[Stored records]

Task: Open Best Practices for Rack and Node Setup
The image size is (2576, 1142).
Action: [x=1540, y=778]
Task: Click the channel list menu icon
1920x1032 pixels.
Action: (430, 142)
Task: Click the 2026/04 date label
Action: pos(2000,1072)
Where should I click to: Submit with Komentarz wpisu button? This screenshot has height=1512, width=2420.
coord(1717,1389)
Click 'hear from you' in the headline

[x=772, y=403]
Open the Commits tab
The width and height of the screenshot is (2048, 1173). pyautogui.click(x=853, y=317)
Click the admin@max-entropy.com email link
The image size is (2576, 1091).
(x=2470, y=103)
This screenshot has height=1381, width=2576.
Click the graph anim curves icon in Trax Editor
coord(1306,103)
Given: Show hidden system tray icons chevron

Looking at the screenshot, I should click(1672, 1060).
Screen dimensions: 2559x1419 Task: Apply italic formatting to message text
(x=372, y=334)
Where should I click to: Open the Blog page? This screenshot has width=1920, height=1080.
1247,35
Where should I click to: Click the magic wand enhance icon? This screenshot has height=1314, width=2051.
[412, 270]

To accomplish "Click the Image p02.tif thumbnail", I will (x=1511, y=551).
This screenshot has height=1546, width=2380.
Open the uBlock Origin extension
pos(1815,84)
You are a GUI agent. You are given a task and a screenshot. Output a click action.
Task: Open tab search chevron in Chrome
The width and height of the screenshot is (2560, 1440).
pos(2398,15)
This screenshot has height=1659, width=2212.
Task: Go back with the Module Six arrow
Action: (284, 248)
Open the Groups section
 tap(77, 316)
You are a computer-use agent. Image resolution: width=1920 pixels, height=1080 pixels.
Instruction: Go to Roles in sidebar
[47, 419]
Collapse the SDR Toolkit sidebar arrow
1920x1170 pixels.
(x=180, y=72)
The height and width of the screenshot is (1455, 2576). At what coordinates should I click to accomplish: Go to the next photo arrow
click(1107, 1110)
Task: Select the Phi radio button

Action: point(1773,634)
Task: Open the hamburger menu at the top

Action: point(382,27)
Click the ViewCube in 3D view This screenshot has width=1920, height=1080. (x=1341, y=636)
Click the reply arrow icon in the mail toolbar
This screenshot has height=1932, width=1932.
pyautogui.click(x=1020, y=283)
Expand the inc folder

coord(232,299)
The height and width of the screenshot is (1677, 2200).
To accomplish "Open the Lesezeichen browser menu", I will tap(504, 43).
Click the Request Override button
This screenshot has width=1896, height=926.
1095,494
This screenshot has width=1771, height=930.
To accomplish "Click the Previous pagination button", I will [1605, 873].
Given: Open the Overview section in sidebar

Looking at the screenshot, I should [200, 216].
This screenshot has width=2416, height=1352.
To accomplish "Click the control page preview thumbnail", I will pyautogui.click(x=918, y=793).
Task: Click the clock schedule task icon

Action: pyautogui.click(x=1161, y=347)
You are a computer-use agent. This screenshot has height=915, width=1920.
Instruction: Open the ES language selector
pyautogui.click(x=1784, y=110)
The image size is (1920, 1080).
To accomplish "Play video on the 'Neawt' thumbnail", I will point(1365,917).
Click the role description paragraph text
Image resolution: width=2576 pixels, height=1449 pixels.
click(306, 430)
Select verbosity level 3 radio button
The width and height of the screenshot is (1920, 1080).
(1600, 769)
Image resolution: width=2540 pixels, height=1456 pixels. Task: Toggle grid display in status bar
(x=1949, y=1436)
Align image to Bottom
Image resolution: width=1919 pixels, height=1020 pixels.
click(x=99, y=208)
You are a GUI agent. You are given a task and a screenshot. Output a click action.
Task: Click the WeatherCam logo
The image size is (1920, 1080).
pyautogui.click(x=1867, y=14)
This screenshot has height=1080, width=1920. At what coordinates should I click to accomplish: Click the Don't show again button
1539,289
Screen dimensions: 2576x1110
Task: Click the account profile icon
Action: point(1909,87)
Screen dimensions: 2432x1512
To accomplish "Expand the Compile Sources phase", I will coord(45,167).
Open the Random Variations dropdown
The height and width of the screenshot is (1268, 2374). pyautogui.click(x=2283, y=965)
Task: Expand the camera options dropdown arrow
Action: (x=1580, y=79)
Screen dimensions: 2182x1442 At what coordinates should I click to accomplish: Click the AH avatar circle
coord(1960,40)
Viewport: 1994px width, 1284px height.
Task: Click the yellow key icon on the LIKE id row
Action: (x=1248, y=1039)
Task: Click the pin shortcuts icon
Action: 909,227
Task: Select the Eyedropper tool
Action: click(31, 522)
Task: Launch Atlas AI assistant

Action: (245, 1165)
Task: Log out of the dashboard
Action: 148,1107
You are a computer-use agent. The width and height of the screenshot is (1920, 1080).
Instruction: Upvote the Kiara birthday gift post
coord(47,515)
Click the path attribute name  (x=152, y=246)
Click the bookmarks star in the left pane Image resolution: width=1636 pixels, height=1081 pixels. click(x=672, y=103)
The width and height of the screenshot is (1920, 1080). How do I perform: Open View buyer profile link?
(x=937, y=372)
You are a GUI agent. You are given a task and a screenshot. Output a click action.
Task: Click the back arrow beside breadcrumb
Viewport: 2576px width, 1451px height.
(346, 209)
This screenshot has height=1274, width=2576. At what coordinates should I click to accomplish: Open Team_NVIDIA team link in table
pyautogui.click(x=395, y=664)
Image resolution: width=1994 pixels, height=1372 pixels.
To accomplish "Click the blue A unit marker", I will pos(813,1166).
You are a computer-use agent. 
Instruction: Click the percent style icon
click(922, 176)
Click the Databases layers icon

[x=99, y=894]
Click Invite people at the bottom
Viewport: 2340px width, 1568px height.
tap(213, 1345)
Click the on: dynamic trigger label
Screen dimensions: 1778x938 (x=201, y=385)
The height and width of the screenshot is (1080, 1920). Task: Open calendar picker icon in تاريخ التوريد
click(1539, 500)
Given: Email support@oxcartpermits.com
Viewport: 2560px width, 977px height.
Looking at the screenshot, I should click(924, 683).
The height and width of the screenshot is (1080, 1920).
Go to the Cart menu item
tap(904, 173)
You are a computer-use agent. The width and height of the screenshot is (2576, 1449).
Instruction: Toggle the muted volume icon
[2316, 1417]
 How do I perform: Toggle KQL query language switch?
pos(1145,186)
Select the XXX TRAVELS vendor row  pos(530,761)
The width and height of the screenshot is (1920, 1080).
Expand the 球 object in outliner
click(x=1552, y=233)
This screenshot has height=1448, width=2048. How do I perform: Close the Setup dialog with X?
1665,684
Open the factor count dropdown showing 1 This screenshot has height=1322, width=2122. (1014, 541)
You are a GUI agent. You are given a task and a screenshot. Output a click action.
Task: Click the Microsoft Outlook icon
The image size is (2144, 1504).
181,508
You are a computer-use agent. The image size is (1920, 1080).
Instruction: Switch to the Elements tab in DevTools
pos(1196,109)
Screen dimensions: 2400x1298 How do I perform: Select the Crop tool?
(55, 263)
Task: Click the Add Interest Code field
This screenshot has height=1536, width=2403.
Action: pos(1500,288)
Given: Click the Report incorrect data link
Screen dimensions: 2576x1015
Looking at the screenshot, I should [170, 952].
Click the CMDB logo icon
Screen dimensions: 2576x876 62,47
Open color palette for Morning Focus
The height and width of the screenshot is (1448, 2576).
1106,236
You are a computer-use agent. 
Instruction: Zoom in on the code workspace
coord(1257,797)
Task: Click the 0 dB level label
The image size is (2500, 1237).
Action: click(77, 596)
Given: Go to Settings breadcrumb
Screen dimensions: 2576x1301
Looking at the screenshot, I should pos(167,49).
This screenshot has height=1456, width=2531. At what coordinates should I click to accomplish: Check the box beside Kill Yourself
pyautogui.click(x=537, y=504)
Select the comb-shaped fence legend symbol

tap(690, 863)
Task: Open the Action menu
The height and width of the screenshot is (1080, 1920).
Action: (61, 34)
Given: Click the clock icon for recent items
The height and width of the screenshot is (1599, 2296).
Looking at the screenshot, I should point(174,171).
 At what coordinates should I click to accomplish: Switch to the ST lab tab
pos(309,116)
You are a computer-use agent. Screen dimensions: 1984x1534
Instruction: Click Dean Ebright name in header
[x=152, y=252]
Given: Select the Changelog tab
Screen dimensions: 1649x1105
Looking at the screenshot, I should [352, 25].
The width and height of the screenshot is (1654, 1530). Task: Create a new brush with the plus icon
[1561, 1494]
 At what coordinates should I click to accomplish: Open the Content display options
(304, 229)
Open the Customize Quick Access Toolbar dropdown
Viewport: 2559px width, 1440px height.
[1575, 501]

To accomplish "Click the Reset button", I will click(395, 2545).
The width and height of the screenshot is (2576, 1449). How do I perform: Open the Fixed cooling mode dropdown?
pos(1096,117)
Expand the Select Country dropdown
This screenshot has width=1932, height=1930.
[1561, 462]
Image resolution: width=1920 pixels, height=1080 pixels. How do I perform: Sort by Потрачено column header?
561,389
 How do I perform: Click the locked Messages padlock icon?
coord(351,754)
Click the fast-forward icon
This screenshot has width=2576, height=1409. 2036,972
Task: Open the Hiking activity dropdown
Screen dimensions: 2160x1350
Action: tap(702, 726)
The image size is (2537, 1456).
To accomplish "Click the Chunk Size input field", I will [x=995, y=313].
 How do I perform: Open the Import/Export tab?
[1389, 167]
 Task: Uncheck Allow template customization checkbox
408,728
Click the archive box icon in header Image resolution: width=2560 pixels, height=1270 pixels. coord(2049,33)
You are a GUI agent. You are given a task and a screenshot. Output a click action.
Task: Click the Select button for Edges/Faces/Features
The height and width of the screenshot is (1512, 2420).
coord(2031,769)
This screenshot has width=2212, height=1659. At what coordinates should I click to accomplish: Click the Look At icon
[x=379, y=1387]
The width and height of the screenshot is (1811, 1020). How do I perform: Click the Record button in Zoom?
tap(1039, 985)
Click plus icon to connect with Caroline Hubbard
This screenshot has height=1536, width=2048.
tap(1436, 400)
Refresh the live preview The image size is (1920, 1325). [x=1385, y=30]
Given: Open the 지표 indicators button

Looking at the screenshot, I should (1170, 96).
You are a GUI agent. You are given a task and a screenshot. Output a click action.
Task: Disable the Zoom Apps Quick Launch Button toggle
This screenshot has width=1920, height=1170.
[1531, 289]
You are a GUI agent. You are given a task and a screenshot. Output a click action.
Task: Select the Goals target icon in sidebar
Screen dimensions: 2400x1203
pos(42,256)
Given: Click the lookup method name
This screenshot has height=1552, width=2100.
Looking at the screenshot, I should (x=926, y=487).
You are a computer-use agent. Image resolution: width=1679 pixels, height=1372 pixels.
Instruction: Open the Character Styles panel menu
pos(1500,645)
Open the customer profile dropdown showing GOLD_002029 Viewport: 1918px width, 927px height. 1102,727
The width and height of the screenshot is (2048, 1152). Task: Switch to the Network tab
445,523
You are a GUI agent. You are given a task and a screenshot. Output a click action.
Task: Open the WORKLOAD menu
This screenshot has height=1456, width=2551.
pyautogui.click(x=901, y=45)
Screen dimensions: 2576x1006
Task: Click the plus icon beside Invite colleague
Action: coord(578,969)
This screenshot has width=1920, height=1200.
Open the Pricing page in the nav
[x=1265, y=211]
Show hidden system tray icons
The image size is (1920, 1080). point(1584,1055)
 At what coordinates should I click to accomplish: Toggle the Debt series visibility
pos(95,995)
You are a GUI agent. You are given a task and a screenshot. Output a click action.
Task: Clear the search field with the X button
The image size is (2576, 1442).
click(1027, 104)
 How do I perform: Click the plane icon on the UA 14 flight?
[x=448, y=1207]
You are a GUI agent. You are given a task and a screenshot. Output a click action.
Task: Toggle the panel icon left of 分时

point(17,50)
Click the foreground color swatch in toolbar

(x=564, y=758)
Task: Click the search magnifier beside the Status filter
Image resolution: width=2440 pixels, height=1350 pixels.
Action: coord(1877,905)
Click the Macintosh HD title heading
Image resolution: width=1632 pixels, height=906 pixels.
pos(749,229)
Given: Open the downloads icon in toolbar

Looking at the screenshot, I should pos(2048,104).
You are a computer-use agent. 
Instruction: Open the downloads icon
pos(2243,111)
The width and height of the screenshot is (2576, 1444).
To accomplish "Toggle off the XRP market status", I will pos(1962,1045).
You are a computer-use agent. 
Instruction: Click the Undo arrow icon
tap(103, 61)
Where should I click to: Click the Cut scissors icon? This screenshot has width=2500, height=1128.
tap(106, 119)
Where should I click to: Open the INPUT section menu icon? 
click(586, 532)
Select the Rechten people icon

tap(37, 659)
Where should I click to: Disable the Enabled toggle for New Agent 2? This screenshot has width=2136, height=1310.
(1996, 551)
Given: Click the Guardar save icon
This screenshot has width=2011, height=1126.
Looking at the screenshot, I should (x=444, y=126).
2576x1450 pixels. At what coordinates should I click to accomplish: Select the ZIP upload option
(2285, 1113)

#### Action item:
From the opening line of the data above through the line holding "Task: Open tab search chevron in Chrome", give every line again exactly as it stands.

#### Answer to this problem:
Task: Open Best Practices for Rack and Node Setup
The image size is (2576, 1142).
Action: [x=1540, y=778]
Task: Click the channel list menu icon
1920x1032 pixels.
Action: (430, 142)
Task: Click the 2026/04 date label
Action: pos(2000,1072)
Where should I click to: Submit with Komentarz wpisu button? This screenshot has height=1512, width=2420.
coord(1717,1389)
Click 'hear from you' in the headline

[x=772, y=403]
Open the Commits tab
The width and height of the screenshot is (2048, 1173). pyautogui.click(x=853, y=317)
Click the admin@max-entropy.com email link
The image size is (2576, 1091).
(x=2470, y=103)
This screenshot has height=1381, width=2576.
Click the graph anim curves icon in Trax Editor
coord(1306,103)
Given: Show hidden system tray icons chevron

Looking at the screenshot, I should click(1672, 1060).
Screen dimensions: 2559x1419 Task: Apply italic formatting to message text
(x=372, y=334)
Where should I click to: Open the Blog page? This screenshot has width=1920, height=1080.
1247,35
Where should I click to: Click the magic wand enhance icon? This screenshot has height=1314, width=2051.
[412, 270]

To accomplish "Click the Image p02.tif thumbnail", I will (x=1511, y=551).
This screenshot has height=1546, width=2380.
Open the uBlock Origin extension
pos(1815,84)
You are a GUI agent. You are given a task and a screenshot. Output a click action.
Task: Open tab search chevron in Chrome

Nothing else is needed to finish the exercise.